Notification procedure:
    Individuals seeking notification of and access to any record 
contained in this system of records, or seeking to contest its content, 
may submit a request in writing to the Headquarters FOIA Officer, whose 
contact information can be found at http://www.dhs.gov/foia under 
``contacts.'' If an individual believes more than one component 
maintains Privacy Act records concerning him or her the individual may 
submit the request to the Chief Privacy Officer and Chief Freedom of 
Information Act Officer, Department of Homeland Security, 245 Murray 
Drive, SW., Building 410, STOP-0655, Washington, DC 20528.
    When seeking records about yourself from this system of records or 
any other Departmental system of records your request must conform with 
the Privacy Act regulations set forth in 6 CFR part 5. You must first 
verify your identity, meaning that you must provide your full name, 
current address and date and place of birth. You must sign your 
request, and your signature must either be notarized or submitted under 
28 U.S.C. 1746, a law that permits statements to be made under penalty 
of perjury as a substitute for notarization. While no specific form is 
required, you may obtain forms for this purpose from the Chief Privacy 
Officer and Chief Freedom of Information Act Officer, http://www.dhs.gov or 1-866-431-0486. In addition you should provide the 
following:
     An explanation of why you believe the Department would 
have information on you;
     Identify which component(s) of the Department you believe 
may have the information about you;
     Specify when you believe the records would have been 
created;
     Provide any other information that will help the FOIA 
staff determine which DHS component agency may have responsive records; 
and
     If your request is seeking records pertaining to another 
living individual, you must include a statement from that individual 
certifying his/her agreement for you to access his/her records.
    Without this bulleted information the component(s) may not be able 
to conduct an effective search, and your request may be denied due to 
lack of specificity or lack of compliance with applicable regulations. 
Consistent with 6 CFR 5.22(f) Release of Medical Records, and pursuant 
to 5 U.S.C. 552a(f)(3), where requests are made for access to medical 
records, including psychological records, the decision to release 
directly to the individual, or to withhold direct release, shall be 
made by a medical practitioner. Where the medical practitioner has 
ruled that direct release will cause harm to the individual who is 
requesting access, normal release through the individual's chosen 
medical practitioner will be recommended. Final review and decision on 
appeals of disapprovals of direct release will rest with the General 
Counsel.

Record access procedures:
    See ``Notification procedure'' above.

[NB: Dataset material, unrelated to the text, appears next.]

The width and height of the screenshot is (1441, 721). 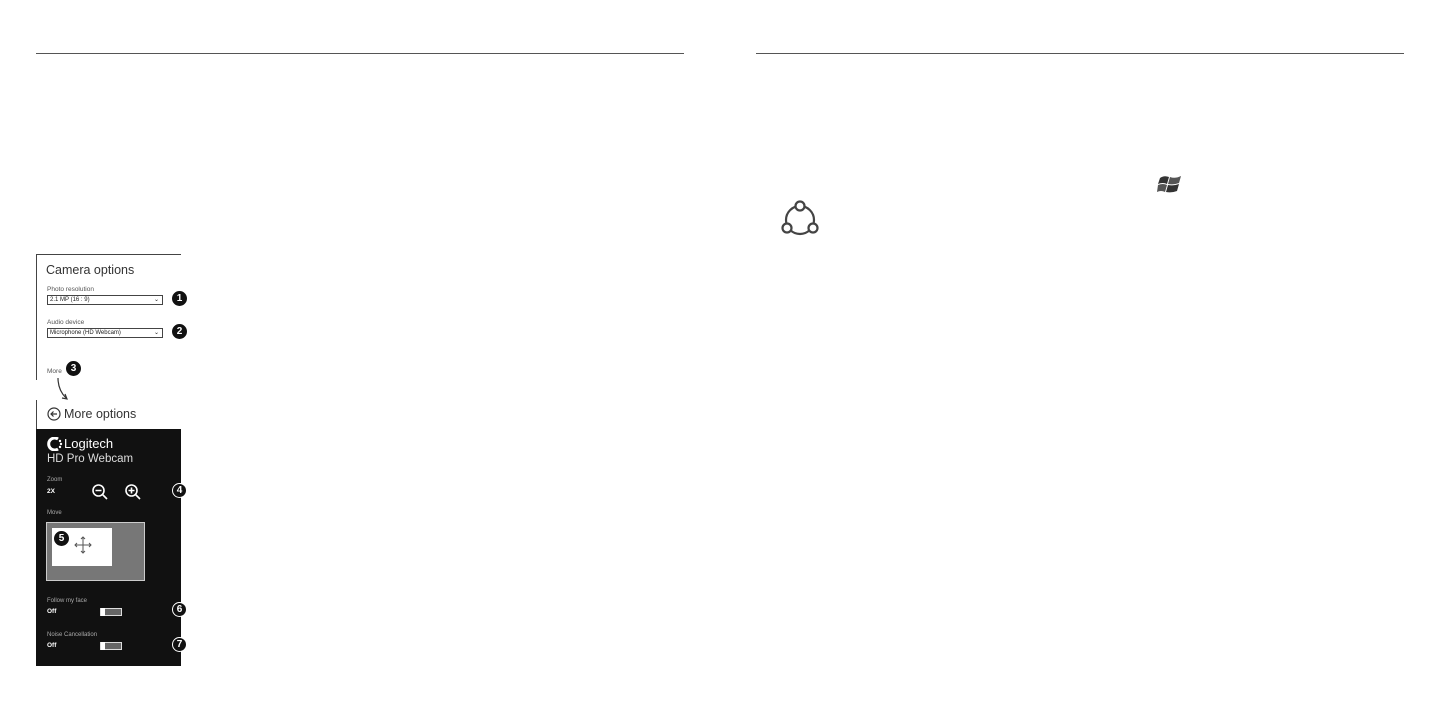 What do you see at coordinates (72, 635) in the screenshot?
I see `noise-cancellation-label: Noise Cancellation` at bounding box center [72, 635].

Contesting record procedures:
    See ``Notification procedure'' above.

Record source categories:
    Records are obtained from DHS EMS medical care providers and their 
patients, either in the care and custody of the Department, at the DHS 
workplace, or in conjunction with a medical emergency where an on-duty 
DHS EMS is the medical care provider.

Exemptions claimed for the system:
    None.

    Dated: August 23, 2011.
Mary Ellen Callahan,
Chief Privacy Officer, Department of Homeland Security.